* REQUIRED WORK:
An exact copy of the line containing "Screen dimensions: 661x459" and of every line after it, through the last line of the material, is what should be returned.

────────────────

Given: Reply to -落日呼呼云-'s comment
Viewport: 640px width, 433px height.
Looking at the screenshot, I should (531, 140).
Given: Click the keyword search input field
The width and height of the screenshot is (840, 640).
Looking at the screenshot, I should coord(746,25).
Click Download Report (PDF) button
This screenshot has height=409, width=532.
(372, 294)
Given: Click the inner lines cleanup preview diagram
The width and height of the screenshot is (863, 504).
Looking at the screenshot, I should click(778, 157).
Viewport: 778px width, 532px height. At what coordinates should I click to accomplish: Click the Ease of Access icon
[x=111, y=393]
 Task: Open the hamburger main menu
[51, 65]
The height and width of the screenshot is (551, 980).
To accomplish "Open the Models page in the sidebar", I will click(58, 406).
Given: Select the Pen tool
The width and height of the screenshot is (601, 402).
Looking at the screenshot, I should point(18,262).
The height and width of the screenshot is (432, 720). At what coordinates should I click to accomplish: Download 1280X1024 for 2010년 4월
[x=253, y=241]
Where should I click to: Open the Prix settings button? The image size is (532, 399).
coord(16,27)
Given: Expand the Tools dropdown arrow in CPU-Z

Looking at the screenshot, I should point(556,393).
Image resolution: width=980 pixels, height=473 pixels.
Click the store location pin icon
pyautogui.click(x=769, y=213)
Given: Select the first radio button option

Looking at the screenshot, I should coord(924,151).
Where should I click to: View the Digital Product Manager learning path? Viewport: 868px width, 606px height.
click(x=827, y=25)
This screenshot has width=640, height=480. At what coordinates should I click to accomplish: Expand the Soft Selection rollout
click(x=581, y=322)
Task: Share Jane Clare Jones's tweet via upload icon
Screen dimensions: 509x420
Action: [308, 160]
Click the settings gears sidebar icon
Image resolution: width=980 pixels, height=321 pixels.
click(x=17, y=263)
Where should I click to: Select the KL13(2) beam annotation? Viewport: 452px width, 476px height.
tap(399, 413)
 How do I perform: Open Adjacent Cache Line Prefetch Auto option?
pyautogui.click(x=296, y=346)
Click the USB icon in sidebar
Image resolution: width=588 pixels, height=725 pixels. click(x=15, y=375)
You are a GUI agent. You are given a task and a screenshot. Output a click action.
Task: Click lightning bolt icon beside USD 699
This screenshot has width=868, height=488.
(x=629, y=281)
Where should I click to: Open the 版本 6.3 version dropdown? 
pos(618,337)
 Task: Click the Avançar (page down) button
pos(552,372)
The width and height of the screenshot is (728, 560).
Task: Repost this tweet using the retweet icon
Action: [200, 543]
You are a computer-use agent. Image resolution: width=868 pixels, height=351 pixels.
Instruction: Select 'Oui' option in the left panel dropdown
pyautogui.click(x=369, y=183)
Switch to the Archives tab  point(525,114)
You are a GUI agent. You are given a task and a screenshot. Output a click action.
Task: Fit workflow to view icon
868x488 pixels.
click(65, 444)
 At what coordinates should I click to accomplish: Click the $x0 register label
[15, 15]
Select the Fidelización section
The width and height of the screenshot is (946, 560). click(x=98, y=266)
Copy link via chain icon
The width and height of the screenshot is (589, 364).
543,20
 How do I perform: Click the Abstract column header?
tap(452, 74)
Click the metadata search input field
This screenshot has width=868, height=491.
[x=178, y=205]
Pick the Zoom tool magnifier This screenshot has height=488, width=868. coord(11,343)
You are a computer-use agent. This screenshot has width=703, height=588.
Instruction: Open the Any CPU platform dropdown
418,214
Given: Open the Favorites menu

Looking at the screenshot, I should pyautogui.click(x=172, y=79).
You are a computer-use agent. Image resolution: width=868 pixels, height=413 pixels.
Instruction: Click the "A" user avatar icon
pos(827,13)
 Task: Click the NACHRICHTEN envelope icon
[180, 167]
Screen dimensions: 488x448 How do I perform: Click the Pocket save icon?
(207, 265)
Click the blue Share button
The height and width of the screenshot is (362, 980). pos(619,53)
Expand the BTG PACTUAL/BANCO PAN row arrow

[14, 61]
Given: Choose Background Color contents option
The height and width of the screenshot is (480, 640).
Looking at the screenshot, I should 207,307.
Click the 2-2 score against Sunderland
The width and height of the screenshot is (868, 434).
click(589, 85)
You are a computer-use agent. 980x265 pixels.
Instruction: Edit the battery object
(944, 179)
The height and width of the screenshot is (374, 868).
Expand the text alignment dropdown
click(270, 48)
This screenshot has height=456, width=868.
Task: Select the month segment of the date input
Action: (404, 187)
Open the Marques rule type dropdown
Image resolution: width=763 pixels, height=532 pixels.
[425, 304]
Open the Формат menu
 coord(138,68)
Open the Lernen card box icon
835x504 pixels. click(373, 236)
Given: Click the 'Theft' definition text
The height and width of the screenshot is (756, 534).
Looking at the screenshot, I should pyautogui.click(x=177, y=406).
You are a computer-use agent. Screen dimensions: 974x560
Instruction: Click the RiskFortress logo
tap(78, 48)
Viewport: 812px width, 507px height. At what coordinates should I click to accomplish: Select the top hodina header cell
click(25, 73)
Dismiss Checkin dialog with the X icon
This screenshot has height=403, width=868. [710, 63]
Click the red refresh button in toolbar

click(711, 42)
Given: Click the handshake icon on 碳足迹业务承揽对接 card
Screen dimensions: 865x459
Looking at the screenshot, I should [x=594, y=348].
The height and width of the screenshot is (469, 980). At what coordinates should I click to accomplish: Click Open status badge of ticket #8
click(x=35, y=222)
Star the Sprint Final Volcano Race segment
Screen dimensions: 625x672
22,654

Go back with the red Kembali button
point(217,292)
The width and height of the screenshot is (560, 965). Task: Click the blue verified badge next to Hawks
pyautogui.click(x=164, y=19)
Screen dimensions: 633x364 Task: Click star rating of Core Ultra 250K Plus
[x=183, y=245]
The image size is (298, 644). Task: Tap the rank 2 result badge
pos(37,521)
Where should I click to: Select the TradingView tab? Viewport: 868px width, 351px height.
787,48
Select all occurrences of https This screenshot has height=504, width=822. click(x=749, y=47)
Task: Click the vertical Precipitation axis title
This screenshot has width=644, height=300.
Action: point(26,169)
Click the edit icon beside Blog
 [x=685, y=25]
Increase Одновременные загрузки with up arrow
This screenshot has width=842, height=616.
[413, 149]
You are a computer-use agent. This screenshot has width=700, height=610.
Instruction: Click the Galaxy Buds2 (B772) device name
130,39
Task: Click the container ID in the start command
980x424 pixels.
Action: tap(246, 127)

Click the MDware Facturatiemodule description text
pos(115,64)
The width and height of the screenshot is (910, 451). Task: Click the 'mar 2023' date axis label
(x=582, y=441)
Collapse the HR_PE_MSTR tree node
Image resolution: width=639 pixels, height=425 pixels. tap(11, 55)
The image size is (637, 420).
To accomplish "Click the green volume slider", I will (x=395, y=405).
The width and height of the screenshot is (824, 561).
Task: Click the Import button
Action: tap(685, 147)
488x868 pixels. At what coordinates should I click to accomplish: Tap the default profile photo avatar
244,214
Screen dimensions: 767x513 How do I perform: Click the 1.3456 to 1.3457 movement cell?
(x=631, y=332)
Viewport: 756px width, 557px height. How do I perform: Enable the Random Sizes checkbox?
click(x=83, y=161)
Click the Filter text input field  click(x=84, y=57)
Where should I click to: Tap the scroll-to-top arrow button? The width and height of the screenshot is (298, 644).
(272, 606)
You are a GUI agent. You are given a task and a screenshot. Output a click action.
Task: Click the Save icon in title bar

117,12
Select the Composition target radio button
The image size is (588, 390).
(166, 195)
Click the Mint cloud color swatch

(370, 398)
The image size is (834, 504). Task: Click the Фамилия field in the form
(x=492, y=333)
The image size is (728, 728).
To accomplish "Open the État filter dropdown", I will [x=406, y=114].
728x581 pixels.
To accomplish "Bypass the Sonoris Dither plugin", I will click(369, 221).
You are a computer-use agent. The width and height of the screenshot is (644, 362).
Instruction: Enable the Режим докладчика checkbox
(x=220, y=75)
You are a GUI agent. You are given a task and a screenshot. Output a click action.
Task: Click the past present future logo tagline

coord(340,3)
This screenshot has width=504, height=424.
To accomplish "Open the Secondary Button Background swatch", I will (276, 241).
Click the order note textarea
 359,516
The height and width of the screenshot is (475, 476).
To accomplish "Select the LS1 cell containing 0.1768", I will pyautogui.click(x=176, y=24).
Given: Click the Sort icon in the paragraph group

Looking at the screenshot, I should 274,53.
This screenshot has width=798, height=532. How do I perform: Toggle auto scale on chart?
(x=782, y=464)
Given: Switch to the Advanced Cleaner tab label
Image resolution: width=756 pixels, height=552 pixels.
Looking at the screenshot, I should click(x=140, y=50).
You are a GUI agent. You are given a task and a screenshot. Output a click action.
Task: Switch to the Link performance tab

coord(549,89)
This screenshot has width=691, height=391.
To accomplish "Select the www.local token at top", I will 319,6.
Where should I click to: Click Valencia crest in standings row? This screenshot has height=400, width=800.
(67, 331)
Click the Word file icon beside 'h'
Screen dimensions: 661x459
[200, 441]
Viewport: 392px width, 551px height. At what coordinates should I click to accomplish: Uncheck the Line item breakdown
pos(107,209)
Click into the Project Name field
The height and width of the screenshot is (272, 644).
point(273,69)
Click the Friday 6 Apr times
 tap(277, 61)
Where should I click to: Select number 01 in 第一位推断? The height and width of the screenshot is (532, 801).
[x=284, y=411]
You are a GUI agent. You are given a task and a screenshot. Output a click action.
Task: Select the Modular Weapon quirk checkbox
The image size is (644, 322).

────────────────

* YOUR SOLUTION:
Screen dimensions: 661x459
[200, 441]
Viewport: 392px width, 551px height. At what coordinates should I click to accomplish: Uncheck the Line item breakdown
pos(107,209)
Click into the Project Name field
The height and width of the screenshot is (272, 644).
point(273,69)
Click the Friday 6 Apr times
 tap(277, 61)
Where should I click to: Select number 01 in 第一位推断? The height and width of the screenshot is (532, 801).
[x=284, y=411]
You are a GUI agent. You are given a task and a screenshot. Output a click action.
Task: Select the Modular Weapon quirk checkbox
The image size is (644, 322).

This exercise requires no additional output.